## AVAILABLE DATA
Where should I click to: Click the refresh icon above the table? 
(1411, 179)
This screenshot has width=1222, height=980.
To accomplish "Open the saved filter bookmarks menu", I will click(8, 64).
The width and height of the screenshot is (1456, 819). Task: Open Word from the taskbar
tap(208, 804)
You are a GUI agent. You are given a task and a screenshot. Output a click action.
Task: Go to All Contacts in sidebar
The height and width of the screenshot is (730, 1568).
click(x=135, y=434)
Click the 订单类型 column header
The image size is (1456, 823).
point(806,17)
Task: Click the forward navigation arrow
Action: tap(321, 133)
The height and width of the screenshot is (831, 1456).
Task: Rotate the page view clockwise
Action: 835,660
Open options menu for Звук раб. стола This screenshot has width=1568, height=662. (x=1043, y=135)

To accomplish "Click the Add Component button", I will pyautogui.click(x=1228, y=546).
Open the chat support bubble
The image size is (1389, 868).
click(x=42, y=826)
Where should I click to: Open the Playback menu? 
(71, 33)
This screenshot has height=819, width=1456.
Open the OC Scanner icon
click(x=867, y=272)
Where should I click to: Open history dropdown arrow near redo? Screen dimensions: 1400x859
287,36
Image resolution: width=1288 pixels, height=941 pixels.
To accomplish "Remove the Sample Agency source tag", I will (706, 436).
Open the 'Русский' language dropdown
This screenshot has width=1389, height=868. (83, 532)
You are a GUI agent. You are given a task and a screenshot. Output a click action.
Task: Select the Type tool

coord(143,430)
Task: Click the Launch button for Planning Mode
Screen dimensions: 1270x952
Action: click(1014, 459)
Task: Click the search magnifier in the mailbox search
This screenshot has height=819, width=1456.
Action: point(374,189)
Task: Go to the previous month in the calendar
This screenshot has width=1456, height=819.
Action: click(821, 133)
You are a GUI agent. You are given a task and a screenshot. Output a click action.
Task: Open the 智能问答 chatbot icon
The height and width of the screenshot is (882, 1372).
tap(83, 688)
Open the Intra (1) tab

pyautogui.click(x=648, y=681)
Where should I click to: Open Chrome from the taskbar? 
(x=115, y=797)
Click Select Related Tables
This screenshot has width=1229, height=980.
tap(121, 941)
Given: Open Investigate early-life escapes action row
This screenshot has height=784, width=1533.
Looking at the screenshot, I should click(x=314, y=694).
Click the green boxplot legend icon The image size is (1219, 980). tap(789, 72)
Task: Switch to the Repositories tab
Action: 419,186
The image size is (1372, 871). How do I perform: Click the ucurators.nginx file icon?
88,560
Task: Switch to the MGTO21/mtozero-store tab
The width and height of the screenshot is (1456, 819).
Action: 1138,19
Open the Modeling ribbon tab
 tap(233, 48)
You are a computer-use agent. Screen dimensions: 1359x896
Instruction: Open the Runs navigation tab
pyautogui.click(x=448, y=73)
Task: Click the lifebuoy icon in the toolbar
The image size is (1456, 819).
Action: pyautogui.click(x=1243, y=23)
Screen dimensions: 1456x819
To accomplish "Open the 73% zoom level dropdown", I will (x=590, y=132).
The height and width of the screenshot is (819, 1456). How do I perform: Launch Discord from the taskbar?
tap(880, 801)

## TASK TO COMPLETE
Return each line above exactly.

## ANSWER TO THE EXERCISE
Where should I click to: Click the refresh icon above the table? 
(1411, 179)
This screenshot has width=1222, height=980.
To accomplish "Open the saved filter bookmarks menu", I will click(8, 64).
The width and height of the screenshot is (1456, 819). Task: Open Word from the taskbar
tap(208, 804)
You are a GUI agent. You are given a task and a screenshot. Output a click action.
Task: Go to All Contacts in sidebar
The height and width of the screenshot is (730, 1568).
click(x=135, y=434)
Click the 订单类型 column header
The image size is (1456, 823).
point(806,17)
Task: Click the forward navigation arrow
Action: tap(321, 133)
The height and width of the screenshot is (831, 1456).
Task: Rotate the page view clockwise
Action: 835,660
Open options menu for Звук раб. стола This screenshot has width=1568, height=662. (x=1043, y=135)

To accomplish "Click the Add Component button", I will pyautogui.click(x=1228, y=546).
Open the chat support bubble
The image size is (1389, 868).
click(x=42, y=826)
Where should I click to: Open the Playback menu? 
(71, 33)
This screenshot has height=819, width=1456.
Open the OC Scanner icon
click(x=867, y=272)
Where should I click to: Open history dropdown arrow near redo? Screen dimensions: 1400x859
287,36
Image resolution: width=1288 pixels, height=941 pixels.
To accomplish "Remove the Sample Agency source tag", I will (706, 436).
Open the 'Русский' language dropdown
This screenshot has width=1389, height=868. (83, 532)
You are a GUI agent. You are given a task and a screenshot. Output a click action.
Task: Select the Type tool

coord(143,430)
Task: Click the Launch button for Planning Mode
Screen dimensions: 1270x952
Action: click(1014, 459)
Task: Click the search magnifier in the mailbox search
This screenshot has height=819, width=1456.
Action: point(374,189)
Task: Go to the previous month in the calendar
This screenshot has width=1456, height=819.
Action: click(821, 133)
You are a GUI agent. You are given a task and a screenshot. Output a click action.
Task: Open the 智能问答 chatbot icon
The height and width of the screenshot is (882, 1372).
tap(83, 688)
Open the Intra (1) tab

pyautogui.click(x=648, y=681)
Where should I click to: Open Chrome from the taskbar? 
(x=115, y=797)
Click Select Related Tables
This screenshot has width=1229, height=980.
tap(121, 941)
Given: Open Investigate early-life escapes action row
This screenshot has height=784, width=1533.
Looking at the screenshot, I should click(x=314, y=694).
Click the green boxplot legend icon The image size is (1219, 980). tap(789, 72)
Task: Switch to the Repositories tab
Action: 419,186
The image size is (1372, 871). How do I perform: Click the ucurators.nginx file icon?
88,560
Task: Switch to the MGTO21/mtozero-store tab
The width and height of the screenshot is (1456, 819).
Action: 1138,19
Open the Modeling ribbon tab
 tap(233, 48)
You are a computer-use agent. Screen dimensions: 1359x896
Instruction: Open the Runs navigation tab
pyautogui.click(x=448, y=73)
Task: Click the lifebuoy icon in the toolbar
The image size is (1456, 819).
Action: pyautogui.click(x=1243, y=23)
Screen dimensions: 1456x819
To accomplish "Open the 73% zoom level dropdown", I will (x=590, y=132).
The height and width of the screenshot is (819, 1456). How do I perform: Launch Discord from the taskbar?
tap(880, 801)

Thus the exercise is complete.